:: YOUR GOAL ::
The lines to be set down run from the line containing "Click the Next page button" through the final line of the data below; print them exactly and print nothing else.
****************************************
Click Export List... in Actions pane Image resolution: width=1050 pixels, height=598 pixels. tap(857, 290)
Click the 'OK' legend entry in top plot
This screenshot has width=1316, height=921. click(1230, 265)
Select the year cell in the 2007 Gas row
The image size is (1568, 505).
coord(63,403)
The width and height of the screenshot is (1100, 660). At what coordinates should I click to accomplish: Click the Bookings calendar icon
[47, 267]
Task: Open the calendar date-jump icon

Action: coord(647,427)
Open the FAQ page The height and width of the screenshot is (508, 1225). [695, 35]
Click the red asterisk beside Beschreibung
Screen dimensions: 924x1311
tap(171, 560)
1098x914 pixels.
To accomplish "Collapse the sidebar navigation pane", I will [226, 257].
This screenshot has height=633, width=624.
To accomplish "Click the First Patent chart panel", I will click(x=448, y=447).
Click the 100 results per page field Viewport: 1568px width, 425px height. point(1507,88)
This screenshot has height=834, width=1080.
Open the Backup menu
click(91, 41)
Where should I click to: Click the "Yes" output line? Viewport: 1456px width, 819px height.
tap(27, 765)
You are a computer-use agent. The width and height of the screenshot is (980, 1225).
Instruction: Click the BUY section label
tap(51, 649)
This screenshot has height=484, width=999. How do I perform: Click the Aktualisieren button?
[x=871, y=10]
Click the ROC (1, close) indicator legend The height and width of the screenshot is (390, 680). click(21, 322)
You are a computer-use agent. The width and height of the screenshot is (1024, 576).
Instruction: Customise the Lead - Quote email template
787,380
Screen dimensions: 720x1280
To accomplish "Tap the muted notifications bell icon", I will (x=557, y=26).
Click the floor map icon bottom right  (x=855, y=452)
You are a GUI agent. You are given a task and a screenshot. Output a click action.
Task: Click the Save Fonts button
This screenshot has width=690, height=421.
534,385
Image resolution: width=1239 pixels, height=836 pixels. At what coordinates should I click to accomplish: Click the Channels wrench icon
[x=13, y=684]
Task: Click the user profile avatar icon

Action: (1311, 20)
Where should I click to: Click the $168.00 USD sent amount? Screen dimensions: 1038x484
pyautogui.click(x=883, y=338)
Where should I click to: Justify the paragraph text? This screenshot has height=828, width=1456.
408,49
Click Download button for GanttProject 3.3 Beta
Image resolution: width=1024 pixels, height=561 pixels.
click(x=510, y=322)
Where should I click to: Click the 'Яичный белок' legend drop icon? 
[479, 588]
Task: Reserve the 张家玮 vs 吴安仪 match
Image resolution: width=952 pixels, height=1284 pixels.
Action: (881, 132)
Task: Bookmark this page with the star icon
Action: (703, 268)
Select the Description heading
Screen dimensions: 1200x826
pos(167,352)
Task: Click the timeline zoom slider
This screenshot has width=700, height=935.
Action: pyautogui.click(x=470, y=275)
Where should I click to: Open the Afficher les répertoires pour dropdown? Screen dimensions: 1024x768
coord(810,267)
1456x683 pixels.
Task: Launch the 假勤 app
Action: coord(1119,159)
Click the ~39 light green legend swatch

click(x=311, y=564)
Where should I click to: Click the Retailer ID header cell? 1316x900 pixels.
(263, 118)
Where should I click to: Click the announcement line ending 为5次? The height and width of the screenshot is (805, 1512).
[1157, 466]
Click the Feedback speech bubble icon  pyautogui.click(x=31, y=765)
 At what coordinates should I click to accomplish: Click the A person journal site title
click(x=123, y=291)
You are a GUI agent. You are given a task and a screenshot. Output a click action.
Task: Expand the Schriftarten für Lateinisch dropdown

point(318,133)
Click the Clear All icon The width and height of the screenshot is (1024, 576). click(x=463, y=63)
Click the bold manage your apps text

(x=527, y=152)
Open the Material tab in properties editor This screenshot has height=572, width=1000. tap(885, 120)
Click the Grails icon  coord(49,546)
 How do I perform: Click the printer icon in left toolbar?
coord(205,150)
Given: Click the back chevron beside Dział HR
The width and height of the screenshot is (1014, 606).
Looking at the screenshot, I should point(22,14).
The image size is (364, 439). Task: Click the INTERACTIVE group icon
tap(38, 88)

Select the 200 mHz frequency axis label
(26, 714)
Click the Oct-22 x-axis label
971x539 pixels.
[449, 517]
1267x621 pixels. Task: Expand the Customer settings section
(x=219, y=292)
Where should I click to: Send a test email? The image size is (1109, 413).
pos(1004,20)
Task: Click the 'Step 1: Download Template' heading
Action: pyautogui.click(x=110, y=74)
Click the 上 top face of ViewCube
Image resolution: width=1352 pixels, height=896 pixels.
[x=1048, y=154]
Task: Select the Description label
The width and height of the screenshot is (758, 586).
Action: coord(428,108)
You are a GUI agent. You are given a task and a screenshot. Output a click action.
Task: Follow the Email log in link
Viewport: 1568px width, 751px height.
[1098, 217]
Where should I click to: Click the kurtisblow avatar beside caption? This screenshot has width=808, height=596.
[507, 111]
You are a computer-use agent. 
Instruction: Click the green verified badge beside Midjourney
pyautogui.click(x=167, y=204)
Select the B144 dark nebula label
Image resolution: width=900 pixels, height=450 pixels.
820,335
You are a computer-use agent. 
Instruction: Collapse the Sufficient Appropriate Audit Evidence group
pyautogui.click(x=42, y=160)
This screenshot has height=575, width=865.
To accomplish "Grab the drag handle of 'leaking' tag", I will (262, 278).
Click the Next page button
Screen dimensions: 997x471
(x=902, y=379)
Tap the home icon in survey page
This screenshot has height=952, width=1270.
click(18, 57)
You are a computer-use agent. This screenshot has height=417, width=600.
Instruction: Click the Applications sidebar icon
****************************************
:: TASK SOLUTION ::
Click the Next page button
Screen dimensions: 997x471
(x=902, y=379)
Tap the home icon in survey page
This screenshot has height=952, width=1270.
click(18, 57)
You are a computer-use agent. This screenshot has height=417, width=600.
Instruction: Click the Applications sidebar icon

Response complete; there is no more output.